## BEGIN RECORD SET

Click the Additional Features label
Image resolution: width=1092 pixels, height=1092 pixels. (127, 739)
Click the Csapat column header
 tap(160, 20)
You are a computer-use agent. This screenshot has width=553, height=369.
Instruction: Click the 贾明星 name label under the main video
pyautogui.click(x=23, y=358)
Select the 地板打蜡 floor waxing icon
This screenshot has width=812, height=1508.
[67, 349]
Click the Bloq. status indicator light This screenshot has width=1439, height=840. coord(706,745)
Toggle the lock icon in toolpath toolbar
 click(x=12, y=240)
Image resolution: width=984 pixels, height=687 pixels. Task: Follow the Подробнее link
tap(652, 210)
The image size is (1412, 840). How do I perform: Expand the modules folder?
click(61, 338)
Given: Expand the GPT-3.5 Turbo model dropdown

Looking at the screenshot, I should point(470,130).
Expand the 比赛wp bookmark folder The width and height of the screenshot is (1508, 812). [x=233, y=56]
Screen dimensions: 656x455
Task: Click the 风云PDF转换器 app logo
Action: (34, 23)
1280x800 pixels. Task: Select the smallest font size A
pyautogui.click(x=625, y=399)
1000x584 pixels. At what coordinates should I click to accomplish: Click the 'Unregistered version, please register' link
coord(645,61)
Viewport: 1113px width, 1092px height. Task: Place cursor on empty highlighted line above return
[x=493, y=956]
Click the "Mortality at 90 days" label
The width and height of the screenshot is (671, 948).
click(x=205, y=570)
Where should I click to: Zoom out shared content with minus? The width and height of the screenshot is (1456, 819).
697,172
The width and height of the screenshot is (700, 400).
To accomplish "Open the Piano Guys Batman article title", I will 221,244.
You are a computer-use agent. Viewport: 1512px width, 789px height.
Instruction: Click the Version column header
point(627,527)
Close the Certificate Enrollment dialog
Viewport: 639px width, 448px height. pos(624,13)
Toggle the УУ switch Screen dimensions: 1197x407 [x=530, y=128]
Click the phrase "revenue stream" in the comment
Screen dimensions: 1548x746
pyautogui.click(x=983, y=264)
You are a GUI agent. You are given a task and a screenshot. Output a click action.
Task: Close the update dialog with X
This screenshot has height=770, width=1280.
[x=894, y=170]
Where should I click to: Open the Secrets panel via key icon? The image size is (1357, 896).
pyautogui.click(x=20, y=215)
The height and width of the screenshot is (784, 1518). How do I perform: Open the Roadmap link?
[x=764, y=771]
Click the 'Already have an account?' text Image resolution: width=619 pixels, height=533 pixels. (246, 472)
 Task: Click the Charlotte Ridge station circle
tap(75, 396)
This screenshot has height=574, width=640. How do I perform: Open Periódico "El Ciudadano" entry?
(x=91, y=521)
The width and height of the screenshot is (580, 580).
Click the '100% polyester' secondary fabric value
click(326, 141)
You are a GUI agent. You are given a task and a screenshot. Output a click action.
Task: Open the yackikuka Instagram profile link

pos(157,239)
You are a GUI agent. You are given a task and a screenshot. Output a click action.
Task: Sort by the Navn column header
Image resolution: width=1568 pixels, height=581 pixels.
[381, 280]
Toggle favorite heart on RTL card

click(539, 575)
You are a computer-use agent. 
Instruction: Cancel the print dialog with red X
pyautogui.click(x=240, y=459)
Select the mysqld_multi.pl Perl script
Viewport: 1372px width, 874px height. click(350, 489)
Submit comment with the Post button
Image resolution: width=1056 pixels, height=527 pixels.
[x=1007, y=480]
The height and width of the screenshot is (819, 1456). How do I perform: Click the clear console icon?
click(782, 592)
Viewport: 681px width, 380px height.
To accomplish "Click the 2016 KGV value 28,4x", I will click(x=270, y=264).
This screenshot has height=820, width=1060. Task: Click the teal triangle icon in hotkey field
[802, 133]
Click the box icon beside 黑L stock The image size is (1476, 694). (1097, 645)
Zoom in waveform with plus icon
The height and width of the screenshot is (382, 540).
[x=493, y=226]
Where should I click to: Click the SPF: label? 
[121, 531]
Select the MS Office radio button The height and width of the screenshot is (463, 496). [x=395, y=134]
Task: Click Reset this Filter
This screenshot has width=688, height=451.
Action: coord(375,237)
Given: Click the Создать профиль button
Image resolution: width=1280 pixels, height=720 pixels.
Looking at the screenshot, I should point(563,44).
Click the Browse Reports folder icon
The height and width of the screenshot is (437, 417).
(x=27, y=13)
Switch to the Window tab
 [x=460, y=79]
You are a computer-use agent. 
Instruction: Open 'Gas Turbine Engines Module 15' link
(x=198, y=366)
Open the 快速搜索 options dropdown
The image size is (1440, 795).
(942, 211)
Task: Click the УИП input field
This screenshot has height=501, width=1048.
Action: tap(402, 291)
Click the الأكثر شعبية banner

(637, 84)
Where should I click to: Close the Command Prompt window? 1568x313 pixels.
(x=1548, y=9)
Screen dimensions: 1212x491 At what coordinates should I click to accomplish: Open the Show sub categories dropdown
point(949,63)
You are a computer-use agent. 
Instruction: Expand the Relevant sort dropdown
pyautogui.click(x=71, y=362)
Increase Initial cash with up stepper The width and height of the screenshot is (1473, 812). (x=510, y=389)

## END RECORD SET

Rewrite the lines from the one containing "Expand the 比赛wp" through the one containing "Toggle the УУ", inclusive, with every "screenshot" replaced by "capture" and nothing else changed.

**TASK ANSWER:**
Expand the 比赛wp bookmark folder The width and height of the capture is (1508, 812). [x=233, y=56]
Screen dimensions: 656x455
Task: Click the 风云PDF转换器 app logo
Action: (34, 23)
1280x800 pixels. Task: Select the smallest font size A
pyautogui.click(x=625, y=399)
1000x584 pixels. At what coordinates should I click to accomplish: Click the 'Unregistered version, please register' link
coord(645,61)
Viewport: 1113px width, 1092px height. Task: Place cursor on empty highlighted line above return
[x=493, y=956]
Click the "Mortality at 90 days" label
The width and height of the capture is (671, 948).
click(x=205, y=570)
Where should I click to: Zoom out shared content with minus? The width and height of the capture is (1456, 819).
697,172
The width and height of the capture is (700, 400).
To accomplish "Open the Piano Guys Batman article title", I will 221,244.
You are a computer-use agent. Viewport: 1512px width, 789px height.
Instruction: Click the Version column header
point(627,527)
Close the Certificate Enrollment dialog
Viewport: 639px width, 448px height. pos(624,13)
Toggle the УУ switch Screen dimensions: 1197x407 [x=530, y=128]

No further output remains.